Richard Kirsch, National Campaign Manager for Health Care for America Now! “Three Reasons for the Choice of a Public Health Insurance Plan”. May 15, 2009: “Choice. Currently, private health insurance companies enjoy monopoly power in most markets. That means that you (or your employer) likely only have one or two insurance plans to choose from. With so few choices, it’s not surprising that many find their health insurance doesn’t meet their needs, or are squeezed by rising costs without any other options. The insurance industry’s monopoly is bad for your health and your wallet.

A public health insurance option will give everyone in America a true choice. If for whatever reason you become dissatisfied with your current insurance, you will be able to switch your coverage to the public health insurance plan, which will guarantee your premiums will be affordable and your benefits will meet your needs.
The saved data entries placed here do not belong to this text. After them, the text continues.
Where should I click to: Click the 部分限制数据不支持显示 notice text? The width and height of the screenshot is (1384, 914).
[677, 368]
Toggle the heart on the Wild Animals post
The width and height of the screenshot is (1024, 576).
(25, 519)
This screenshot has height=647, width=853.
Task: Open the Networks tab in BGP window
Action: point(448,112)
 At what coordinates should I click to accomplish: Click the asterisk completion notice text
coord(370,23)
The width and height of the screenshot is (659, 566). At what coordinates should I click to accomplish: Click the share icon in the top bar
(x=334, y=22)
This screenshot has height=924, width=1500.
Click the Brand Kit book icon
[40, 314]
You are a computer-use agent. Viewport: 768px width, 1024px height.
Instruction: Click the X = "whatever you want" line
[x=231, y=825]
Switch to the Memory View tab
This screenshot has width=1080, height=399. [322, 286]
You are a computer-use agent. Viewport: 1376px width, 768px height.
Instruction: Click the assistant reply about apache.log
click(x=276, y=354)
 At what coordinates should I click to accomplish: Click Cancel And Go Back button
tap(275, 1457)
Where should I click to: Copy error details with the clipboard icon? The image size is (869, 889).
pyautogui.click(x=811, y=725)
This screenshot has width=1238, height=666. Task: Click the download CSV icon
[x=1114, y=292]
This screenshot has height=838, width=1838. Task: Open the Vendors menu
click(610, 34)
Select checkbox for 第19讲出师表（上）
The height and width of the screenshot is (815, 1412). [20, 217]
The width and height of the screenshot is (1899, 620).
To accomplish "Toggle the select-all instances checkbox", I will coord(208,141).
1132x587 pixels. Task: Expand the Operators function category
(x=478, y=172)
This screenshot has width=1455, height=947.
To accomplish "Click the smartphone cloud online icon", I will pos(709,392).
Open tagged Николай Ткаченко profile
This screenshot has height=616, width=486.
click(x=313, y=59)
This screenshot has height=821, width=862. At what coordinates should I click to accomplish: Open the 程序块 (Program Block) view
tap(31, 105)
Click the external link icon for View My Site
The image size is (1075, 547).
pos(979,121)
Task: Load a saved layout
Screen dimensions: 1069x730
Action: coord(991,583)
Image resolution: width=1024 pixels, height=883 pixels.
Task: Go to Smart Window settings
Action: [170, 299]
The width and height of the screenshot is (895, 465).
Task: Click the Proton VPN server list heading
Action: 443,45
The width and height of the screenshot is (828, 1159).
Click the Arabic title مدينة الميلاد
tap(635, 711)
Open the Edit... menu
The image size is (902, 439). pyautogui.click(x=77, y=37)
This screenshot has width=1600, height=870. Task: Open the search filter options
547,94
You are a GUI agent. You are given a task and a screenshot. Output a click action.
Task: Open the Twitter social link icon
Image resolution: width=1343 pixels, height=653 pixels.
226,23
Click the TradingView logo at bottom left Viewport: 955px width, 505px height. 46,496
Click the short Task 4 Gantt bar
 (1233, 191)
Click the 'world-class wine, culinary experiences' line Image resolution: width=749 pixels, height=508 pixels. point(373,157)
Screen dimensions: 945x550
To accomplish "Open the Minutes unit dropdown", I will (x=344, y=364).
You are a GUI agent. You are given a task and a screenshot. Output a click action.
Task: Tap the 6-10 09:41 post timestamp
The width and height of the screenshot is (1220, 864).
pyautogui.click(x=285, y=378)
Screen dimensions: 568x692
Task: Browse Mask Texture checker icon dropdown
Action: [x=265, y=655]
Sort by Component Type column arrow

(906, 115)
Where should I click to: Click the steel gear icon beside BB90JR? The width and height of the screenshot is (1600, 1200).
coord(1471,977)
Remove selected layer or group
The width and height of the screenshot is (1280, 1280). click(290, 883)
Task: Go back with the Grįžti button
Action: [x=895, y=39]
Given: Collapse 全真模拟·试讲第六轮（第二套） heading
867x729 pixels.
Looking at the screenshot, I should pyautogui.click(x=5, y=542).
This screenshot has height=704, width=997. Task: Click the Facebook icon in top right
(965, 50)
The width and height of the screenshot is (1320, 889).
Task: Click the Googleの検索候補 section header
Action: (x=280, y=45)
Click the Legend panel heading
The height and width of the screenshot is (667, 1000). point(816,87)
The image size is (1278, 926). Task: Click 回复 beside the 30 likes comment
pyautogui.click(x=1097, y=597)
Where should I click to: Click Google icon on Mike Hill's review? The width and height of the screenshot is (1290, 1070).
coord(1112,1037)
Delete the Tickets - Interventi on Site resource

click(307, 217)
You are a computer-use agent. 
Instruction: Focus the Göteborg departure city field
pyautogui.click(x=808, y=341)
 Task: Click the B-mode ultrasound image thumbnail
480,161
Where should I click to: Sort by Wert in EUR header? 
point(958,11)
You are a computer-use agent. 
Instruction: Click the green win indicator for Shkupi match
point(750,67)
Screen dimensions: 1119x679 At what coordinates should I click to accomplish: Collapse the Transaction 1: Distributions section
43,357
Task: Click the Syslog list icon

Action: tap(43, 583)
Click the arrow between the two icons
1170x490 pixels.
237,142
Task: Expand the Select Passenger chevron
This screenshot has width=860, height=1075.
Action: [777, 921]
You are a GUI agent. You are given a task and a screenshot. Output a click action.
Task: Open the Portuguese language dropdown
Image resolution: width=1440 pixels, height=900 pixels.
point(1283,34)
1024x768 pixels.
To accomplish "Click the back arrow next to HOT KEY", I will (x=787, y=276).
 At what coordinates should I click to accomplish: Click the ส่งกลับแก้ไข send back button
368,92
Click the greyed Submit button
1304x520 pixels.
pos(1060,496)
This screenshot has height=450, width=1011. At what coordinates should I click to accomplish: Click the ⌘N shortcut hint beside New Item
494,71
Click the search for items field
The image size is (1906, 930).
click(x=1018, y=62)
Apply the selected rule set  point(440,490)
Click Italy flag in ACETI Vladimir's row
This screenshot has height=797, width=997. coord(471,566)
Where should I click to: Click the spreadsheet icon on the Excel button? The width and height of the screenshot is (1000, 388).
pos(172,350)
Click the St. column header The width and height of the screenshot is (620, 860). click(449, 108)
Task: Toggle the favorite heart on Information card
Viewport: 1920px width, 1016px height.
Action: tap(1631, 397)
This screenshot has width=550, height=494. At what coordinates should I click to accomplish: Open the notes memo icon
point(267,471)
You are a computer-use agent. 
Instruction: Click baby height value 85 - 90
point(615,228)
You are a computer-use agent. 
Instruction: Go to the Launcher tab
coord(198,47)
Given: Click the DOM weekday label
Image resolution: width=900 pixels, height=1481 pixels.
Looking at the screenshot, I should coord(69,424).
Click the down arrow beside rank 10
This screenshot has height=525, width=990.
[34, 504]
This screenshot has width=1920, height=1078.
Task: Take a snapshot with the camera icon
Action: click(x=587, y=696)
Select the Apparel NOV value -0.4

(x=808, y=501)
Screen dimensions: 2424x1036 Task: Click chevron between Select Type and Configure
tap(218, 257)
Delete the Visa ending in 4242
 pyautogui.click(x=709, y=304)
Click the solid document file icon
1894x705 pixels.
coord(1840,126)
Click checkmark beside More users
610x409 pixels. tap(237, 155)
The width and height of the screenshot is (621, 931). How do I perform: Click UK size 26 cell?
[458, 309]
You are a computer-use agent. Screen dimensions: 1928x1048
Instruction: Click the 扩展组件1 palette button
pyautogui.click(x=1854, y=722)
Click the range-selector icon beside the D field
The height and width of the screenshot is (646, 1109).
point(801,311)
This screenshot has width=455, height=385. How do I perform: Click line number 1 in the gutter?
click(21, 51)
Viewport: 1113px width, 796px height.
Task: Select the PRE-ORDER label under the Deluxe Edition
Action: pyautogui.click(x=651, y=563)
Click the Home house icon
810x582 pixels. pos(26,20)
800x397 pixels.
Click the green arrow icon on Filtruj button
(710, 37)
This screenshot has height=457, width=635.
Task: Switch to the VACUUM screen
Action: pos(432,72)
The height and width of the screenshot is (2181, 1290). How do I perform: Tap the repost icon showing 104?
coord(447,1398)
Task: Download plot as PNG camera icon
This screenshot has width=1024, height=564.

Your bank account will be happy, and you’ll have your health.”

Zachary Roth. “Heath-care market characterized by consolidation, not competition”. Talking Points Memo. June 29, 2009: “But the notion that most American consumers enjoy anything like a competitive marketplace for health care is flatly false. And a study issued last month by a pro-reform group makes that strikingly clear.

The report, released by Health Care for America Now (HCAN), uses data compiled by the American Medical Association to show that 94 percent of the country’s insurance markets are defined as “highly concentrated,” according to Justice Department guidelines. Predictably, that’s led to skyrocketing costs for patients, and monster profits for the big health insurers. Premiums have gone up over the past six years by more than 87 percent, on average, while profits at ten of the largest publicly traded health insurance companies rose 428 percent from 2000 to 2007.

Far from healthy market competition, HCAN describes the situation as “a market failure where a small number of large companies use their concentrated power to control premium levels, benefit packages, and provider payments in the markets they dominate.”

So extreme is the level of consolidation, in fact, that one former top Federal Trade Commission official working with HCAN has sent a letter to the Justice Department’s Antitrust Division, asking for an investigation into the health insurance marketplace.”